Zero. That’s the number to keep in mind. Because zero is the number of people in the fact checking department across most mainstream newsrooms in India. Today.
It is a number that isn’t talked about much. It certainly should be.
“Let’s do this over a call,” said Sukumar.
When I wrote to him, I had a simple question. Whatever happened to fact checking in the country? It is like, this bit of journalistic process never existed.
Sukumar Ranganathan is the Editor of Mint, the business daily published by Hindustan Times. In a career spanning three decades, Ranganathan has worked at some of the largest media companies in India.

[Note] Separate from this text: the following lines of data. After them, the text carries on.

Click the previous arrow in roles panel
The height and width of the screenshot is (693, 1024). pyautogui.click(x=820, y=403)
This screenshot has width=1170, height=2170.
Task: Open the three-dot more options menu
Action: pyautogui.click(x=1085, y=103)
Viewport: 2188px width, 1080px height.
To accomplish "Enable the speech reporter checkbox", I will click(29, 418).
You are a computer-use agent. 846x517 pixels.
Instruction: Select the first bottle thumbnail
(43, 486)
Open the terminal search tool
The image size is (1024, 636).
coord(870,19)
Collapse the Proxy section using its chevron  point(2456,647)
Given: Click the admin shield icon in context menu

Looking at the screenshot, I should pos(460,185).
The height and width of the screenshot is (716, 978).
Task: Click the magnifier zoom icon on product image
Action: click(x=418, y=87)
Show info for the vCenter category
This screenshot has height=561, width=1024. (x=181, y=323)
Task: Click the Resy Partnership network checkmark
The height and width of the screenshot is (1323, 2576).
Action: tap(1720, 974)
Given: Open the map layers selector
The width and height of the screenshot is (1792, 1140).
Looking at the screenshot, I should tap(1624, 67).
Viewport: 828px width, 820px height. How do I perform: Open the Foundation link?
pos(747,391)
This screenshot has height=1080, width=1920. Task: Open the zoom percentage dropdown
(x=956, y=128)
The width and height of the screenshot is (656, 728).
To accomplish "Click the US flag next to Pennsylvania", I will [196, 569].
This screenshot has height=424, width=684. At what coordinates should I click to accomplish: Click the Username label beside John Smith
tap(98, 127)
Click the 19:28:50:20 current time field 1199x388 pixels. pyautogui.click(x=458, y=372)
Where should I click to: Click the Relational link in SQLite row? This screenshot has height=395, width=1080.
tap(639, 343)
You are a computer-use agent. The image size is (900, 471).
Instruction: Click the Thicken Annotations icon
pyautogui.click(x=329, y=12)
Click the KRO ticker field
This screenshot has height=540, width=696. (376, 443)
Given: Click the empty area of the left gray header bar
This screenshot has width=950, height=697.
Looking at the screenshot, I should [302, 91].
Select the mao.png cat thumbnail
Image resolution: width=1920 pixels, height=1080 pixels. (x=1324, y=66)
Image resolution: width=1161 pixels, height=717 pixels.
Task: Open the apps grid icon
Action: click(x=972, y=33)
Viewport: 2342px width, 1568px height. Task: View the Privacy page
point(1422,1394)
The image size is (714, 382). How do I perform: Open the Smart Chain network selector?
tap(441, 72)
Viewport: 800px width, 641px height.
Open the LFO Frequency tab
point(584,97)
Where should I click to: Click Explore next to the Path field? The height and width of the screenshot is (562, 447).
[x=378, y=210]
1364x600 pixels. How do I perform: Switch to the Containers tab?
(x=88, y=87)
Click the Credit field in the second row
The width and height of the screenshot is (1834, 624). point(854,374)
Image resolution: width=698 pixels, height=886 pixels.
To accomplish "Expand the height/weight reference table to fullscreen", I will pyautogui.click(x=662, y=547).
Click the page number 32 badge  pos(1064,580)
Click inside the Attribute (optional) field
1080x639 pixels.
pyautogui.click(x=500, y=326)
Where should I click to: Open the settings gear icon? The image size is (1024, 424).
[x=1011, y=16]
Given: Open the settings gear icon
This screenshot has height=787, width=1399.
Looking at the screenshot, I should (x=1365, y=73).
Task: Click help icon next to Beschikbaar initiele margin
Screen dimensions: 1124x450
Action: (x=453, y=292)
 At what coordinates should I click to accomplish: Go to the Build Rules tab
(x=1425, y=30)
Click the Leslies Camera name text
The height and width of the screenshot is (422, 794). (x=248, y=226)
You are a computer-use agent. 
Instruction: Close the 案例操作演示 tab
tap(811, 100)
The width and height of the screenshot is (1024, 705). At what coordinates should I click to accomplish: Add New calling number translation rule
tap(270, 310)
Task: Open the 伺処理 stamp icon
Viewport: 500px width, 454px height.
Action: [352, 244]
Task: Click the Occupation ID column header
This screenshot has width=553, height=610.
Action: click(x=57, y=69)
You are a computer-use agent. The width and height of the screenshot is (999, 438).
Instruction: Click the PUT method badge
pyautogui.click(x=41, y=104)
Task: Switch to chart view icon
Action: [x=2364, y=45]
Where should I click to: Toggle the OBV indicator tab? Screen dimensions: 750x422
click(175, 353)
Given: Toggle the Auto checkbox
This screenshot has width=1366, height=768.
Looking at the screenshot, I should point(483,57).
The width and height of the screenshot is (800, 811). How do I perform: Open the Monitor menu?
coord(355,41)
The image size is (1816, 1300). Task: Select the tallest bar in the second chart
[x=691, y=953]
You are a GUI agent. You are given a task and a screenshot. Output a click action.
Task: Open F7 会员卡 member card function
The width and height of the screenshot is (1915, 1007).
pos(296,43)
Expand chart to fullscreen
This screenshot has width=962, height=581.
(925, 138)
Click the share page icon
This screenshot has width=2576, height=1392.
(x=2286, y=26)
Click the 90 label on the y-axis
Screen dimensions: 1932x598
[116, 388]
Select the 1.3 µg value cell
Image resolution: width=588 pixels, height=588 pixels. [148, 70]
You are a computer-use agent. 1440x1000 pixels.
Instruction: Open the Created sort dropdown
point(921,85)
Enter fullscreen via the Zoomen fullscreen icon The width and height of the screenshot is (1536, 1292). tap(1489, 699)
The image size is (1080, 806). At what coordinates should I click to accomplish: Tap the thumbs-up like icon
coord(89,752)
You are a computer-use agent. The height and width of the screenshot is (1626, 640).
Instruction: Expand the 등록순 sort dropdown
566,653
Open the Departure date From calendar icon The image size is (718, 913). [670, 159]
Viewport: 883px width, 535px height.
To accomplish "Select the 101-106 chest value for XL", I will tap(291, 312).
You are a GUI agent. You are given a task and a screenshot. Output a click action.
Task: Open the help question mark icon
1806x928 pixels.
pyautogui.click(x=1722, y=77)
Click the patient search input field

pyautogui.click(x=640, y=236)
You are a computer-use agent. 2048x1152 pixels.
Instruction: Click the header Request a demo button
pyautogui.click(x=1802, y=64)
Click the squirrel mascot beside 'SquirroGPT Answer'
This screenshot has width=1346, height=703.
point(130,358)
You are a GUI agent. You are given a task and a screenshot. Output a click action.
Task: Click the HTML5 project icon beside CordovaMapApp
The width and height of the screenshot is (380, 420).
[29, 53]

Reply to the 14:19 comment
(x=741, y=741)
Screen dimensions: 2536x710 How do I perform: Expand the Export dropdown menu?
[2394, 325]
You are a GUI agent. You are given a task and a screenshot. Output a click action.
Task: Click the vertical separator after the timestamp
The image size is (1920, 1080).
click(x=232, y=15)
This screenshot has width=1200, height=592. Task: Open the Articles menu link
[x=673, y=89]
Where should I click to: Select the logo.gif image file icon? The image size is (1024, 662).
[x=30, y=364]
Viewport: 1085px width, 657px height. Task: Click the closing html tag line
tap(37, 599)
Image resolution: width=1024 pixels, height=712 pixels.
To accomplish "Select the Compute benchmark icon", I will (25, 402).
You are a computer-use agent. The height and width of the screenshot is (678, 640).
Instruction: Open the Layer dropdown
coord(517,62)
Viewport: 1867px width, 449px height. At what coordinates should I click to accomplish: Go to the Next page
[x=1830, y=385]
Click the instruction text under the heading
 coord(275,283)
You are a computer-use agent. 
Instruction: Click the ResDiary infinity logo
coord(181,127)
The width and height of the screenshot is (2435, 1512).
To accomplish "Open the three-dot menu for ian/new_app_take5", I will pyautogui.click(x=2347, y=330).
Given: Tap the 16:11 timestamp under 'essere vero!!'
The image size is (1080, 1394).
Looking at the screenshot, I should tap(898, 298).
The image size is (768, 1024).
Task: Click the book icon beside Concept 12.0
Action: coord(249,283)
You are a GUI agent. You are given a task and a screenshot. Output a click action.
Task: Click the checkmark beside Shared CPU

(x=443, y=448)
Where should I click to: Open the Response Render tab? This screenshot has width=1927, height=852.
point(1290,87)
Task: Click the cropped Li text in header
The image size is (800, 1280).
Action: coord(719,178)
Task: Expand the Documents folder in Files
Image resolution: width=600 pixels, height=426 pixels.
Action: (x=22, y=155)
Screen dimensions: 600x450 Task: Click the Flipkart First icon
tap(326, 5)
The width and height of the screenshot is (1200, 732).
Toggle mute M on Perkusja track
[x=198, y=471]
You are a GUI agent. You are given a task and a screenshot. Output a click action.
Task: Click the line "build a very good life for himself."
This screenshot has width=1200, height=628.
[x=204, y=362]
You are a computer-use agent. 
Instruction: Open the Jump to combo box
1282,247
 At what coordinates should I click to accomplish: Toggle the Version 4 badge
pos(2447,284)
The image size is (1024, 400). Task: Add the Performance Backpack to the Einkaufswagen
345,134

Before Mint, he was the *Managing Editor of Business Today. And he started his career at The Hindu Business Line, the financial daily published by Kasturi and Sons Limited, the publishers of The Hindu. “Historically, we have never had fact checking in India,” he said. “No one has had the money to invest in a four or five member team of fact checkers.”
“But this does not mean that fact checking does not happen. The page one desk has the dual role of editing and fact checking. Most of the page one stories at Mint, at least two people take a look at it. People check data, facts, and names. We, of course, don’t fact-check quotes. Sometimes, especially when quotes are anonymous, our spider senses start tingling and we ask the reporter for names of the sources—which, according to our code, they have to share with the editors when asked. We don’t ask all the time—only when we feel something is wrong. Is this fool proof? Scientific? No. It depends on the spider sense of individuals. The only reason I don’t have a fact checking team is because of the budget.”
Money is the root of all problems. When it comes to journalism and fact checking, it exacerbates.
“When I started tracking the stories, I saw there is no sourcing, no attribution”
Jency Jacob is the managing editor of BOOM*. A media website which describes itself as India’s first independent online resource to cross check urban legends, myths, and rumours. Another matter altogether that BOOM wasn’t born for fact checking. In its earlier, more prosaic avatar it used to tell stories, using video as a medium. Online. That idea went some distance but in September last year, Govindraj Ethiraj, the founder of Ping Network, the company which runs BOOM decided that fact checking is the way forward. Ethiraj hired Jacob for the job.
We are sitting in a small conference room at BOOM’s office, in Mumbai. It is early in the afternoon, in August.